PROVIDED PASSAGE →
○ ○ ○ ○
“That in view of the imperative need and demand for a central co-ordinating body representative of the whole Trade Union Movement and capable of efficiently dealing with industrial questions of national importance, the Parliamentary Committee be instructed to revise the Standing Orders of Congress in such manner as is necessary to secure the following changes in the functions and duties of the Executive body elected by Congress:
“(1) To substitute for the Parliamentary Committee a Trades Union Congress General Council, to be elected annually by Congress.
“(2) To prepare a scheme determining the composition and methods of election of the General Council.
“(3) To make arrangements for the development of administrative departments in the offices of the General Council, in the direction of securing the necessary officials, staff, and equipment to secure an efficient Trade Union centre.
“Further, in order to avoid overlapping in the activity of working-class organisations, the Parliamentary Committee be instructed to consult with the Labour Party and the Co-operative Movement, with a view to devising a scheme for the setting up of departments under joint control, responsible for effective national and international service in the following and any other necessary directions:
“(a) Research: To secure general and statistical information on all questions affecting the worker as producer and consumer by the co-ordination and development of existing agencies.
○ ○ ○ ○
MATERIAL FOR THIS EXERCISE →
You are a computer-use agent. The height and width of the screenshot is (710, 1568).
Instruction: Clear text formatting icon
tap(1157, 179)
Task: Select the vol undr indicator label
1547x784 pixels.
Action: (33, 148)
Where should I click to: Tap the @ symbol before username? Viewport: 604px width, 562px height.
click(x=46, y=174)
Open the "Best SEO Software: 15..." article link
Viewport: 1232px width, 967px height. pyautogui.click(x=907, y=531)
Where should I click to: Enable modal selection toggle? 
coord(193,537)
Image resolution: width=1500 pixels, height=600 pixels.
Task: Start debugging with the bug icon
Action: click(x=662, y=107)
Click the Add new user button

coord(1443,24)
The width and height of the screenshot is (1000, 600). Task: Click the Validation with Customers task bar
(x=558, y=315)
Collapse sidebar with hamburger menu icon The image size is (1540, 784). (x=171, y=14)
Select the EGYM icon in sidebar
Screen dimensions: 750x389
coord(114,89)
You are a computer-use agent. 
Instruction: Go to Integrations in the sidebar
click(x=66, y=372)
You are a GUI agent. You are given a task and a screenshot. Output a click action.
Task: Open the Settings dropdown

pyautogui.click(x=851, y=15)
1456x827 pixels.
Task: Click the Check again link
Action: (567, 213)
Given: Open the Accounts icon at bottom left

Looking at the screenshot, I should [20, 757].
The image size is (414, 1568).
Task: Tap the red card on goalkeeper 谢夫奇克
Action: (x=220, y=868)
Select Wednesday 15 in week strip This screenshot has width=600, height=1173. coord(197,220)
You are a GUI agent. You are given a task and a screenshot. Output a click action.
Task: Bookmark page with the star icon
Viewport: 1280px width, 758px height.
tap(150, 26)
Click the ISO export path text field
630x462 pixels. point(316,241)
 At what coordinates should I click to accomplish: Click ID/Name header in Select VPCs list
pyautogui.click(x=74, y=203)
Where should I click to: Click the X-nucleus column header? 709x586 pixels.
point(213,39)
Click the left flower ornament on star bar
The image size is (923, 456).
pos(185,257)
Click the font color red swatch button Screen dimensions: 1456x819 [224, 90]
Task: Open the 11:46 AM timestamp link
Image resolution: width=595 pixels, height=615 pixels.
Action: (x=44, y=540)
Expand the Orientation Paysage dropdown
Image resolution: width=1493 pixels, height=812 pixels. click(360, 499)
○ ○ ○ ○
PROBLEMS AND TASKS →
(1) Copy out the entire resolution on the Trades Union Congress General Council.
(2) Reproduce the listing word for word, starting with its first line and going on through the line with "Action: (33, 148)".
The resolution and the listing come from unrelated sources.

ANSWERS TO THE EXERCISE →
(1)
“That in view of the imperative need and demand for a central co-ordinating body representative of the whole Trade Union Movement and capable of efficiently dealing with industrial questions of national importance, the Parliamentary Committee be instructed to revise the Standing Orders of Congress in such manner as is necessary to secure the following changes in the functions and duties of the Executive body elected by Congress:
“(1) To substitute for the Parliamentary Committee a Trades Union Congress General Council, to be elected annually by Congress.
“(2) To prepare a scheme determining the composition and methods of election of the General Council.
“(3) To make arrangements for the development of administrative departments in the offices of the General Council, in the direction of securing the necessary officials, staff, and equipment to secure an efficient Trade Union centre.
“Further, in order to avoid overlapping in the activity of working-class organisations, the Parliamentary Committee be instructed to consult with the Labour Party and the Co-operative Movement, with a view to devising a scheme for the setting up of departments under joint control, responsible for effective national and international service in the following and any other necessary directions:
“(a) Research: To secure general and statistical information on all questions affecting the worker as producer and consumer by the co-ordination and development of existing agencies.

(2)
You are a computer-use agent. The height and width of the screenshot is (710, 1568).
Instruction: Clear text formatting icon
tap(1157, 179)
Task: Select the vol undr indicator label
1547x784 pixels.
Action: (33, 148)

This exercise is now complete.